Still Waiting for the Germans
Don't Poke the Beast
It seemed the Allies were afraid to provoke the Germans, as crazy as that sounds, even after having declared war against Hitler. When a British politician suggested fire-bombing the ammunition dumps hidden in Germany's Black Forest, he was reproached by a cabinet minister who stated that the forest was private property and, therefore, could not be bombed.
Secret negotiations continued with small groups of German conspirators, in hopes that the German onslaught could be avoided if Hitler was removed from the picture. This came to nothing as Hitler's successes grew. Fear of German air raids on cities also played a factor. The British sent bombers over Germany, but mostly to drop tons and tons of propaganda leaflets, each one a “Note to The German People” exposing the evils of Nazism. The Germans took note of this and realized they needed more anti-aircraft batteries.
The War at Sea
Although the generals' armies in the west languished, the Germans and British were at least fighting on the seas as German submarines attacked convoys and the British Navy hunted the U-Boats. In September, a German U-Boat sank the aircraft carrier Courageous with a loss of more than 500 men. In October, another U-Boat managed to sneak into the British naval base at Scapa Flow and sink the British battleship HMS Royal Oak. In December, the German pocket battleship Graf Spee, which had been raiding commercial shipping in the Atlantic, was attacked by three British light cruisers.
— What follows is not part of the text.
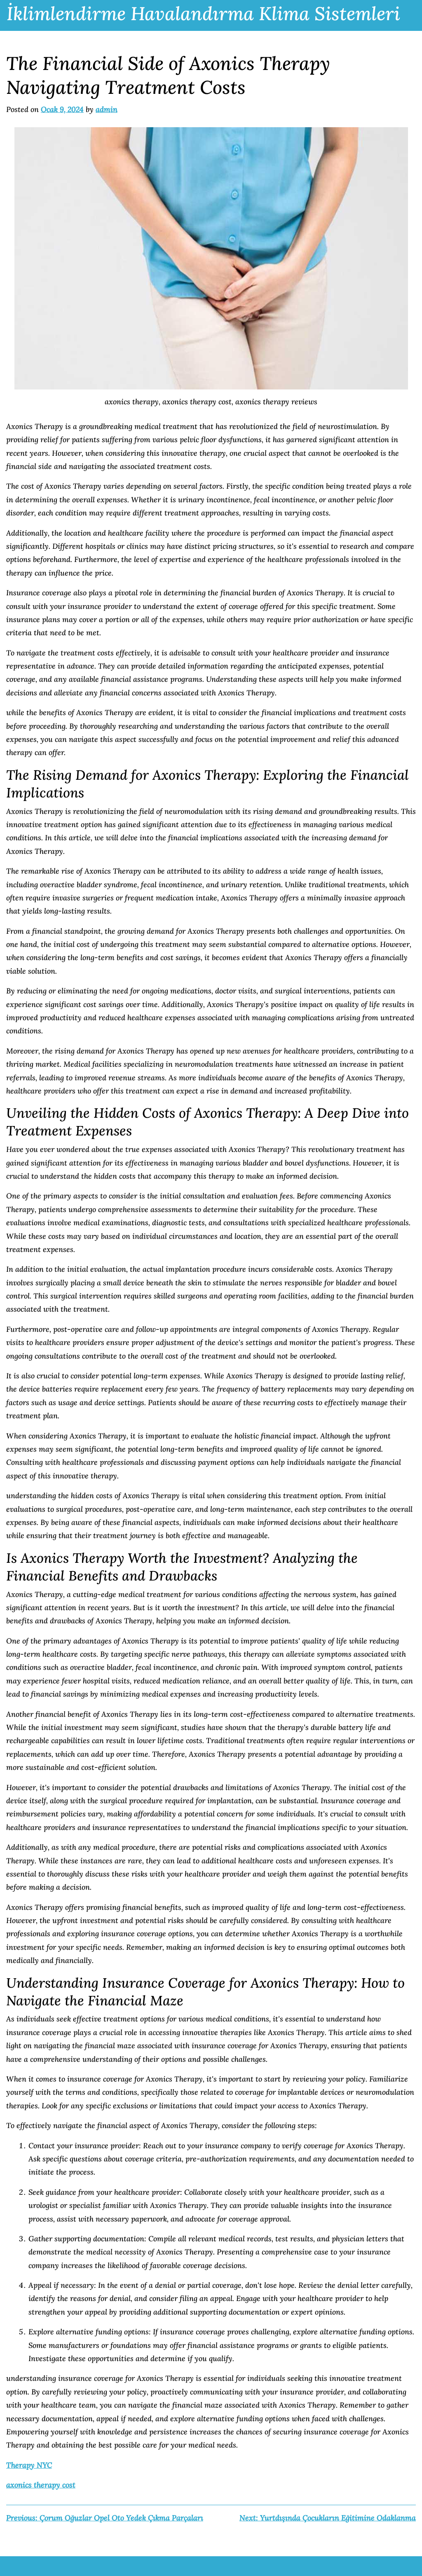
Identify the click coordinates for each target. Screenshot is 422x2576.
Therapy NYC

Rather than face what he was misled into believing was a large British fleet, the captain of the Graf Spee scuttled her.
Some Kept Busy
During the Sitzkrieg, the Germans consolidated their gains in Poland and the Soviets invaded their share of that hapless country. In November, the Russians attacked Finland, who surprised the world by holding off the giant bear all by themselves for months, but eventually had to sue for peace when no help came from the Allies. In April, 1940 Germany invaded Denmark and Norway and, though the British Navy landed Allied troops in northern Norway and fought enemy warships along the Norwegian coast, the Germans soon controlled the populous southern part of the country.
Here Come the Germans
The Wait is Over
Meanwhile, the Allied generals in France continued to wait.
On May 10, 1940, the waiting ended when the Germans invaded the Low Countries-- Belgium, the Netherlands and Luxembourg-- on their way to France. On that same day, British Prime Minister Neville Chamberlain and one of the architects of the Sitzkrieg resigned and the King asked Winston Churchill to form a new government.
After eight months of inactivity, the Allied armies stirred themselves and pushed forward into Belgium to meet the Germans who had finally fallen into their trap. The Sitzkrieg had ended. It was only when German troops and armored columns punched through the impassable Ardennes and rolled up behind them, that the Allies realized they were the ones trapped.